---------- Provided information ----------

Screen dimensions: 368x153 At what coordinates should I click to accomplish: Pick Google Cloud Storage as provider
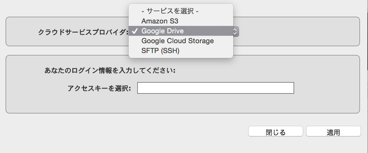coord(181,41)
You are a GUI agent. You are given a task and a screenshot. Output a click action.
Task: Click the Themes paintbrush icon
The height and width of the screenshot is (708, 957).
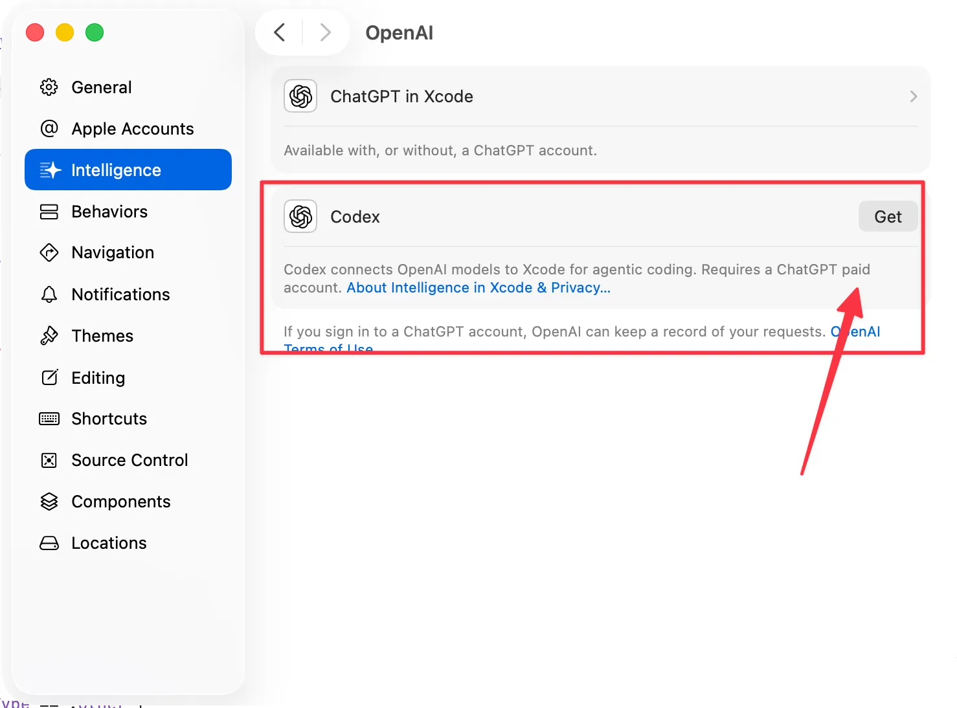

----------

Task item - Output the listing above exactly as it stands; no picture should appear.

Result of this exercise -
Screen dimensions: 368x153 At what coordinates should I click to accomplish: Pick Google Cloud Storage as provider
coord(181,41)
You are a GUI agent. You are given a task and a screenshot. Output a click action.
Task: Click the Themes paintbrush icon
The height and width of the screenshot is (708, 957).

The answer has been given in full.